Deputado federal defende ampliação dos programas e mostra como recursos destinados à permanência escolar também geram renda para famílias e movimentam a economia de Alagoas
Rafael Brito levou para as ruas do Jacintinho, nesta sexta-feira (11), uma pauta que une educação e economia, o impacto dos recursos do Cartão Escola 10 e do Pé-de-Meia no comércio de Alagoas. Durante caminhada pelas principais ruas do bairro, o deputado federal, candidato a reeleição, conversou com comerciantes, moradores e estudantes e destacou como o dinheiro pago aos jovens também retorna para a economia local.

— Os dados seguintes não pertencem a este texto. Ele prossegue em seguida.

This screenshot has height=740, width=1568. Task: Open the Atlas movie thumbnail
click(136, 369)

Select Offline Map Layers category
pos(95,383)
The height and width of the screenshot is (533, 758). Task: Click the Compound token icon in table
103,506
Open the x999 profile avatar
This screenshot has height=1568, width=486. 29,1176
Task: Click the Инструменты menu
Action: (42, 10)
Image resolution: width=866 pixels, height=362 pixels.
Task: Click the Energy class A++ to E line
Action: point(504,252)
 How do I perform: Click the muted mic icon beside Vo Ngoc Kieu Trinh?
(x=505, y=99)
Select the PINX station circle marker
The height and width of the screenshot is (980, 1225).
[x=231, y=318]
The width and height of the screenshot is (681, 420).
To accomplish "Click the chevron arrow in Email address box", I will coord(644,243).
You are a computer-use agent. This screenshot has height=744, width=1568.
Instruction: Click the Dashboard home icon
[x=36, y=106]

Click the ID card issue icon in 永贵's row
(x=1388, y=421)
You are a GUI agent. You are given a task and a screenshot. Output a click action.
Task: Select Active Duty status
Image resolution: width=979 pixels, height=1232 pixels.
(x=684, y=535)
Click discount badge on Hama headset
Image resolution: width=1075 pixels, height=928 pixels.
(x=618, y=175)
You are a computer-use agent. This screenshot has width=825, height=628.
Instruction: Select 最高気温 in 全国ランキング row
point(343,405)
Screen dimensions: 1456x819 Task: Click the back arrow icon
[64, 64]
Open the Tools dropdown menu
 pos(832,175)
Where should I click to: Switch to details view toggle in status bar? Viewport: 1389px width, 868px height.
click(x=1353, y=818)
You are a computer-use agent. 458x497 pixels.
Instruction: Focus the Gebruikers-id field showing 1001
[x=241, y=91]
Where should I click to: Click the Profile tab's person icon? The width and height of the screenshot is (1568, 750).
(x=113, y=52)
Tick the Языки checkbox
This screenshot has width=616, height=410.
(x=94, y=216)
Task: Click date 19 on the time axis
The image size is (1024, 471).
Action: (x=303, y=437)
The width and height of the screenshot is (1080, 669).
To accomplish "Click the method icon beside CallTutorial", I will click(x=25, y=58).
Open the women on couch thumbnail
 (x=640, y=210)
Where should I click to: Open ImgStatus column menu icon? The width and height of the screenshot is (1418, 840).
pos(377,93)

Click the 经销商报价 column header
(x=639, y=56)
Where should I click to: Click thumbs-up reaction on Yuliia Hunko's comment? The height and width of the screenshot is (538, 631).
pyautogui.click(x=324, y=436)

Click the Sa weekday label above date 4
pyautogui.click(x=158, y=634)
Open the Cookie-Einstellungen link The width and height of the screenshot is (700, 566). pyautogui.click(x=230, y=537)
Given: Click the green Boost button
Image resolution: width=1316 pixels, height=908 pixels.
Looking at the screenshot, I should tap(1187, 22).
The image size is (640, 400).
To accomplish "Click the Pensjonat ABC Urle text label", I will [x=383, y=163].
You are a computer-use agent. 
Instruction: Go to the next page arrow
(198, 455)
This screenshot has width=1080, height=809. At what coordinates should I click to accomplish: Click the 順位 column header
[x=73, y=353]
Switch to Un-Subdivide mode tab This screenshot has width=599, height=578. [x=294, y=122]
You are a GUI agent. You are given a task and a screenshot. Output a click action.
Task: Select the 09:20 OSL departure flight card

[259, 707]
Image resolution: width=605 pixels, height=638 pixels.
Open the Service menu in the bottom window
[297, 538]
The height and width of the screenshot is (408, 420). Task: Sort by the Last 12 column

Para Rafael, os programas de incentivo à permanência escolar cumprem uma função que vai além de manter o estudante na sala de aula. Ao garantir renda diretamente para os jovens, os benefícios fortalecem o orçamento das famílias e fazem o dinheiro circular em pequenos comércios, lojas, lanchonetes e demais estabelecimentos dos bairros.
“Todas as vezes que encontro um jovem beneficiado pelos incentivos à permanência escolar, a afirmação é a mesma, com o dinheiro das bolsas, ele compra roupas, tênis, presenteia a família e ajuda nas despesas de casa. Esse dinheiro não fica parado. Ele circula no mercadinho, na loja de bijuterias, na butique, na lanchonete. É educação, mas também é renda, consumo e desenvolvimento econômico”, afirmou Rafael.
Em Maceió, 23.616 estudantes são beneficiários do Cartão Escola 10 e outros 17.238 recebem o Pé-de-Meia. Em todo o estado, são 132.868 estudantes atendidos pelo Escola 10 e 97.653 pelo programa federal. Juntos, os dois programas representam uma injeção de aproximadamente R$ 445 milhões por ano na economia alagoana, recursos que chegam diretamente aos estudantes e às suas famílias e ajudam a movimentar o comércio local.

O deputado alagoano, que é líder da educação na Câmara dos Deputados defende que esse efeito econômico precisa ser considerado na formulação das políticas públicas. “Quando o jovem permanece na escola, quem ganha é ele, a família e toda a sociedade. E quando esse recurso chega na mão do estudante, ele movimenta o comércio do bairro, ajuda o pequeno empreendedor e gera renda. É uma política pública que produz resultado na educação e também na economia”, reforçou.